Jannine has had a lifetime love affair with the outdoors. She grew up in a tiny town in Northern California, where kids swam in the river, ran wild in the woods, and rode their bikes everywhere they wanted to go. Now she lives in Tahoe City with her husband, two daughters, and dog, Ginger. When she’s not busy writing or being a full time mom, she enjoys taking Ginger for hikes in the woods around her home.

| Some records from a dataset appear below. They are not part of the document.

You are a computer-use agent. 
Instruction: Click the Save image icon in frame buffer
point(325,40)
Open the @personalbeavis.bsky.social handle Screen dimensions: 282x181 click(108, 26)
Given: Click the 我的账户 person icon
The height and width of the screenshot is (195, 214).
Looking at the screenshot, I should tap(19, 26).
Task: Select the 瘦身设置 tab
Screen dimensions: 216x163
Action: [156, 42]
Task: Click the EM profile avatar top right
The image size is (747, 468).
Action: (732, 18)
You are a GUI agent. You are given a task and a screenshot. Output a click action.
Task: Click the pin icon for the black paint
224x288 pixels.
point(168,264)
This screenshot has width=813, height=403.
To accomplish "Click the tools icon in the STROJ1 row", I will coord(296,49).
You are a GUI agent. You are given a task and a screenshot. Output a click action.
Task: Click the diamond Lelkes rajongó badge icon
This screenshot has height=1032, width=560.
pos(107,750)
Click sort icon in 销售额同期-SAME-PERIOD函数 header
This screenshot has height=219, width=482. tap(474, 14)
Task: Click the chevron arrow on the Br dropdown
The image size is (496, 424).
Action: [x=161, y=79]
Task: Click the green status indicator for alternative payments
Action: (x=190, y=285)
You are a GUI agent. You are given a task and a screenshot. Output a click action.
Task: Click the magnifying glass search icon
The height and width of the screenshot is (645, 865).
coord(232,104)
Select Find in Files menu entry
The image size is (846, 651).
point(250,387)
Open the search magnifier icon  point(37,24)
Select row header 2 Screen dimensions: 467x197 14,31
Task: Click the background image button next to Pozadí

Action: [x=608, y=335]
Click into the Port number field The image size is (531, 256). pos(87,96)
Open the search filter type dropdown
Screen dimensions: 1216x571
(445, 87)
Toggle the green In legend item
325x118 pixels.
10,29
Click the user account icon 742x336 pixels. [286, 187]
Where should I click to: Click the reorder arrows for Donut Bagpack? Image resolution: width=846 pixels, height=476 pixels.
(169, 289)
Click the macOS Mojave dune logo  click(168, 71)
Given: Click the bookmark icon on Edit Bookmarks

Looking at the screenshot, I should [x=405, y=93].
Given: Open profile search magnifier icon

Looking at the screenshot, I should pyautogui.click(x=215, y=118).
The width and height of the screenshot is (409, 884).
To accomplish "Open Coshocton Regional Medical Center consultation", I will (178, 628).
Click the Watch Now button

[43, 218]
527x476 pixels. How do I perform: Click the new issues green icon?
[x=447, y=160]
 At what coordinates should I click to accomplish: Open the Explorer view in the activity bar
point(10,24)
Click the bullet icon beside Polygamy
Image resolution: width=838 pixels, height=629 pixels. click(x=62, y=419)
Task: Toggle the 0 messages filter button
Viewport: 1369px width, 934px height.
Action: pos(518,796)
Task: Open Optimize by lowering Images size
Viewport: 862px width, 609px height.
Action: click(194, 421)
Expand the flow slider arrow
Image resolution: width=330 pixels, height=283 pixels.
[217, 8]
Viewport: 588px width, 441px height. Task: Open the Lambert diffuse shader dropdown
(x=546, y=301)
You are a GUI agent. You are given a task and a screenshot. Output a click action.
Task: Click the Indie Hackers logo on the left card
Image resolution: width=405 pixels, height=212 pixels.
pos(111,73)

Whether she’s writing romantic suspense, contemporary, or historical romance, she tries to bring her beloved beauty of nature into her stories.
Weather as a Plot Device
I’d like to thank my friend, Vonnie, for having me on her beautiful blog today to promote my new release, Bittersweet. But first, let’s talk weather. It affects all of us, whether we’re basking in the sun and enjoying a beautiful day, or swearing at the three feet of snow in the driveway that has to be shoveled before we can get our kids to school. We all love to talk about it, predict it, watch it on the weather channel… But I digress. How do we use weather in our writing?
Weather may trigger the entire plot of the book. Vonnie and I, along with our fellow Roses of Prose, co-wrote a novella called A Holiday to Remember about two people stuck together in a freak snowstorm. Or, weather can be used at key turning points, to create a situation. In Bittersweet, my heroine, Tess’s house is flooded by the rising creek in a rainstorm, forcing her to seek temporary shelter with the hero, Daniel. Okay, big deal, you say. But, a thunderstorm wakes them in the night, and Tess and Daniel see each other in a different light. It may have something to do with their skimpy attire at the time… LOL Later in the book, a drought threatens their corn crop, forcing them to work together to save it. Another turning point in the book.
So, if you’re an author, let’s hear how you’ve used weather in your books. If you’re a reader, tell us some of your favorite weather inspired scenes. Enquiring minds…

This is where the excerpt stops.